25 Aralık 2011 Pazar

MÜZE VE SERGİLEME MEKÂNLARINDA KULLANILAN AYDINLATMA YÖNTEMLERİ

Müzeler için en önemli noktaların başında yer alan nesne sunumu tamamen aydınlatma ile ilgilidir. Aydınlatma yöntemlerinin çok iyi bilinmesine bağlı olan müzecilik anlayışı günümüzde pek çok müzede uygulanmaktadır. Bu uygulamanın esas alındığı temel noktalardan biri de, mimari elemanların müze için belli gereksinimlerle donatılmasına ve dolayısı ile bir müze kurma aşamasında müzeye uygun olarak tasarlanmış mimari projenin varlığına ihtiyaç duyulmasıdır. Müze nesnelerinin sınıflandırılması, depolar, arşiv odaları, ziyaretçi salonları ve sergi alanları gibi pek çok önemli bölümlerin aydınlatılmaları için teknik desteklerle donatılmış bir binadan söz edilmektedir. Bu teknik donanımı destekleyebilecek binalar müze binası olarak tasarlanmış ve yeni inşa edilmiş binalardan oluşmaktadır.

IŞINIM VE BİNA UYUMU

Ülkemizde genellikle uygulanmakta olan tarihi binaların müzeye dönüştürülme geleneği aydınlatma kriterleri açısından bazı sorunlar doğurduğu açıktır. Bu tarihi binaların teknik donanımlara uygun olmayışı ve nesne sunumları için özel olarak tasarlanmamış olması aydınlatma yönünden birçok sıkıntının doğmasına neden olmaktadır. Aydınlatma elemanlarının doğru açıyla nesneye bakmaması, mesafe sorunu, ışığın rengi ve voltaj ayarının uygunsuzluğu müze nesnelerinin zarar görmesine ve sunumunun etkili olmamasına neden olmaktadır.

Ayrıca insan doğası gereği yaşlıların iç mekânlarda rahat görebilmeleri için uygun ışık desteğine ihtiyaç duymaktadırlar. Aydınlatmada kullanılan ışığın hem müze içerisindeki nesnelerin zarar görmemesi için hem de belli yaş grubundaki ziyaretçilerin kolay algılayabilmeleri açısından uygunluğuna dikkat edilmelidir.

Müze bölümlerinin farklı aydınlatma teknikleriyle donatılması esasına dayanması izleyicilerin duyu organlarının bulundukları ortamın niteliğine göre farklılıklar sergilemektedir. Örneğin müze kütüphanesinde bulunan bir ziyaretçi için ışık oranı yüksek tutulmalıdır. Ama bu oran nesne sergileme bölümüyle tamamen ters orantılıdır. Tüm bu ayrıntılara dikkat edilerek gerçekleştirilecek bir aydınlatmanın ne denli etkili olacağı da açık bir gerçektir.

******

Çalışma yönergeleri:
1. Müze aydınlatması yazısında "Müzeler için en" sözcüklerinden "edilmiş binalardan oluşmaktadır." sözcüklerine kadar uzanan bölümün tamamını kopyalar mısınız?
2. Müze aydınlatması yazısına göre aşağıdaki ifadeler doğru mu? Her birine evet ya da hayır deyip yazıdan belirleyici sözcükleri tırnak içinde aktarın.
(a) Müze kütüphanesindeki bir ziyaretçi için ışık oranı yüksek tutulmalıdır.
(b) Müzeye dönüştürülen tarihi binalar nesne sunumu için özel olarak tasarlanmıştır.
(c) Yaşlılar iç mekânlarda rahat görebilmek için uygun ışık desteğine ihtiyaç duyar.
3. Müze ve sergileme mekânlarındaki aydınlatmayı anlatan yazıyı son cümlesinin ardından sürdürür müsünüz?

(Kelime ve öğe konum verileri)
******

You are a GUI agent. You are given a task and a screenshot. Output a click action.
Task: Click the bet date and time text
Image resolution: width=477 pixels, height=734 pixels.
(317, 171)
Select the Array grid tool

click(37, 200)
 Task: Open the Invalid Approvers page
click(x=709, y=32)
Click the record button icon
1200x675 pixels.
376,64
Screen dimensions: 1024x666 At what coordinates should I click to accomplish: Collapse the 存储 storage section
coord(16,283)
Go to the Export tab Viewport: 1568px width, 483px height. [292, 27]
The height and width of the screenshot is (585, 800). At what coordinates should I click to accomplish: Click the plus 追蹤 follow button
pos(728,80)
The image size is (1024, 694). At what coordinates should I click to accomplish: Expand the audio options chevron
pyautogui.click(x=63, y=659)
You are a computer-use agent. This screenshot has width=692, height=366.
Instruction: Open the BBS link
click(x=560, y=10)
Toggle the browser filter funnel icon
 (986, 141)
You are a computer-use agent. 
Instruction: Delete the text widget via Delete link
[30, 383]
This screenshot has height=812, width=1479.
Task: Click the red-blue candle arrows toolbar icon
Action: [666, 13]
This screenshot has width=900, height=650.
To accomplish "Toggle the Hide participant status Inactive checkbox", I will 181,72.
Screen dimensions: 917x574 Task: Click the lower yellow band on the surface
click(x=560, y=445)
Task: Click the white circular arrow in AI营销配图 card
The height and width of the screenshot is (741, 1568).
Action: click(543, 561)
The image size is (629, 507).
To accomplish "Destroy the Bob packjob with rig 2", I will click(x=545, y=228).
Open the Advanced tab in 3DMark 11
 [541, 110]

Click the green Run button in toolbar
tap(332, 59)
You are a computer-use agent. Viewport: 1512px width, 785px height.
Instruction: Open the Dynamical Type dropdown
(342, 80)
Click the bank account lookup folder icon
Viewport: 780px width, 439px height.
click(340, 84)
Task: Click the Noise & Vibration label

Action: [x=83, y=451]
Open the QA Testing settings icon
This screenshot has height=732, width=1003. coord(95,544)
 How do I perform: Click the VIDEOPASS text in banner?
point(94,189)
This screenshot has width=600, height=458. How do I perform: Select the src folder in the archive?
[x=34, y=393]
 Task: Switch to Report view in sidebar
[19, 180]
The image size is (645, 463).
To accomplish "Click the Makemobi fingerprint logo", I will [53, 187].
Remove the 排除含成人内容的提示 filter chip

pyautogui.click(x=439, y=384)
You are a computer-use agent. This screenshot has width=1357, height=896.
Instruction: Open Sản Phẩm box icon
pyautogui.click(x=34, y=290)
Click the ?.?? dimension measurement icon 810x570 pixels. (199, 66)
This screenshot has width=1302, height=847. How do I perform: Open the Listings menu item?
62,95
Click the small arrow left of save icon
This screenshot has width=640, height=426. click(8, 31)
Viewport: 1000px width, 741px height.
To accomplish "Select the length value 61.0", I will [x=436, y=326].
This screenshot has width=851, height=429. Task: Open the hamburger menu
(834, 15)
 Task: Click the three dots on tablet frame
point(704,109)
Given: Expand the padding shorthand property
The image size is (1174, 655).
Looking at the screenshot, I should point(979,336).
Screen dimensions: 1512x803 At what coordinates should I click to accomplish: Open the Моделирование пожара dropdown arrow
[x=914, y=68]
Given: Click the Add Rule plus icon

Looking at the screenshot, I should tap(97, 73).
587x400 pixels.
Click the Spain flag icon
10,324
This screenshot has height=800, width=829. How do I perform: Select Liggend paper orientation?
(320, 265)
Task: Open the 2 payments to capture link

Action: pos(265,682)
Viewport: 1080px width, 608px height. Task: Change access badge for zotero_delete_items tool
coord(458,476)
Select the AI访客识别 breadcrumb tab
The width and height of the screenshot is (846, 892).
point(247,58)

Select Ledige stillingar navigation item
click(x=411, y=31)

******

Verilen yanıtlar:
1.
Müzeler için en önemli noktaların başında yer alan nesne sunumu tamamen aydınlatma ile ilgilidir. Aydınlatma yöntemlerinin çok iyi bilinmesine bağlı olan müzecilik anlayışı günümüzde pek çok müzede uygulanmaktadır. Bu uygulamanın esas alındığı temel noktalardan biri de, mimari elemanların müze için belli gereksinimlerle donatılmasına ve dolayısı ile bir müze kurma aşamasında müzeye uygun olarak tasarlanmış mimari projenin varlığına ihtiyaç duyulmasıdır. Müze nesnelerinin sınıflandırılması, depolar, arşiv odaları, ziyaretçi salonları ve sergi alanları gibi pek çok önemli bölümlerin aydınlatılmaları için teknik desteklerle donatılmış bir binadan söz edilmektedir. Bu teknik donanımı destekleyebilecek binalar müze binası olarak tasarlanmış ve yeni inşa edilmiş binalardan oluşmaktadır.

2.
(a) Evet: "Örneğin müze kütüphanesinde bulunan bir ziyaretçi için ışık oranı yüksek tutulmalıdır."
(b) Hayır: "nesne sunumları için özel olarak tasarlanmamış olması"
(c) Evet: "yaşlıların iç mekânlarda rahat görebilmeleri için uygun ışık desteğine ihtiyaç duymaktadırlar"

3.
Genel olarak müzeciliğin ilk yıllarında amaç, daha çok eseri bol ışık altında sergilemekti. Daha sonraları müzeler tarihsel, sanatsal ve bilimsel değeri olan eserlerin toplandığı, sergilendiği ve bilimsel araştırmalara sunulduğu kuruluşlar olarak değerlendirilmiştir. Bir müzede barındırılan eserler bir şahsın veya ülkenin mülkiyetinde olsa bile, bütün bir insanlığın malı olup sonsuza kadar fiziksel ve sanatsal hiçbir değişikliğe uğramadan korunacaklardır.

Günümüzde galeri ve müze aydınlatmasında dört kavram üzerinde durulmaktadır:
1- Bilinçli kullanılmış bir aydınlatma düzeni ile sergilenen nesnelerin görünmesini engelleyen kamaşmanın yok edilmesi, nesnelerin net ve doğru bir şekilde algılanmasının sağlanarak nitelikli bir izleme imkânının tanınması
2- Sergilenen nesnelerin zararlı ışınımlardan korunması
3- Gün ışığını destekleyici yapay aydınlatma düzeninin sağlanması
4- Sergileme yöntemlerinin gelişmesine bağlı olarak nesnelerin biçimsel, gereçsel, renksel, vb. özelliklerinin ortaya çıkarılması.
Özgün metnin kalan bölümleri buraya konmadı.